§ Problem
Each line from the one holding "You are a GUI" to the last line below must be restated word for word, and no picture may be included.

§ Collected data entries
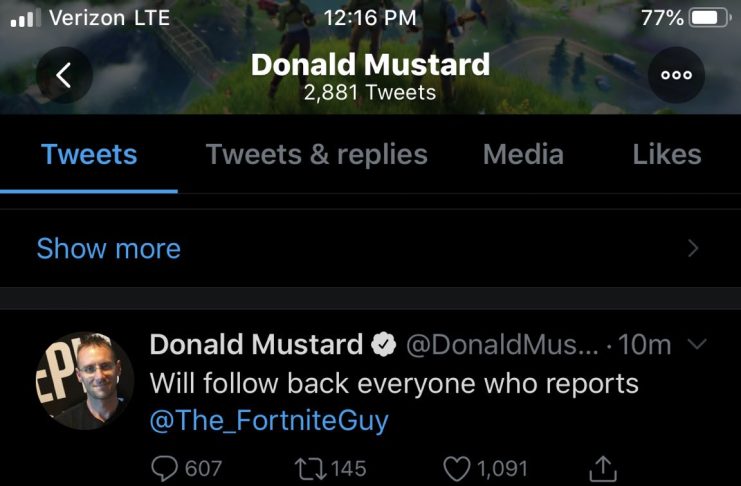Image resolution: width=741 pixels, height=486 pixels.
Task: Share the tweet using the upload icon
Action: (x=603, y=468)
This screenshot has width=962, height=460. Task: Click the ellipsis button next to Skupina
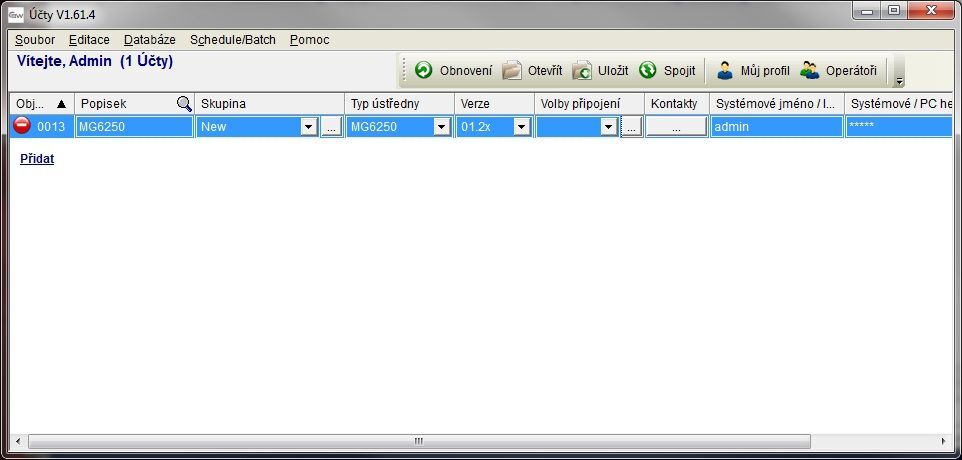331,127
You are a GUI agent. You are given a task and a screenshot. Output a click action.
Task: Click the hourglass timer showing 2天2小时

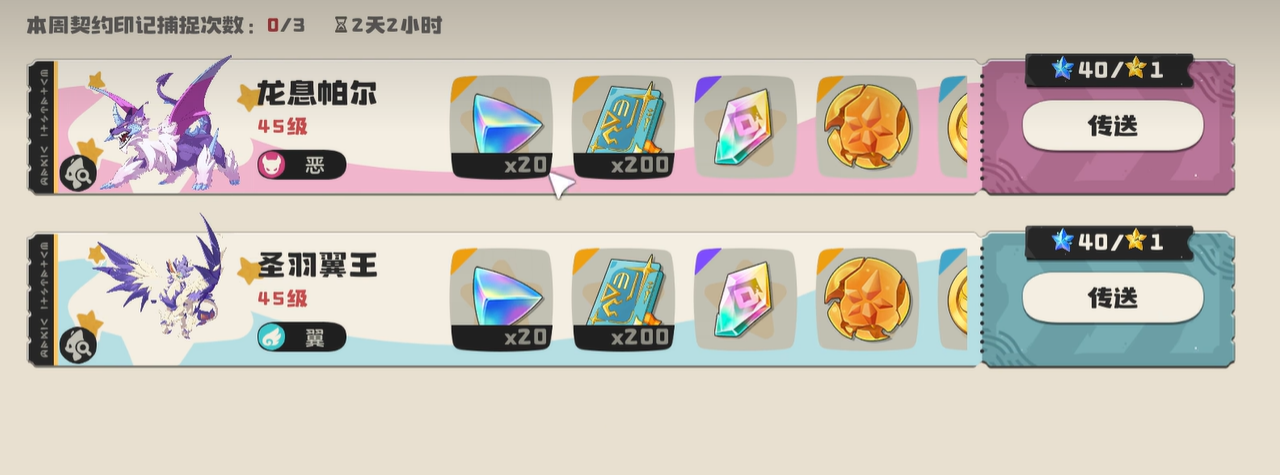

§ Solution to this exercise
You are a GUI agent. You are given a task and a screenshot. Output a click action.
Task: Click the hourglass timer showing 2天2小时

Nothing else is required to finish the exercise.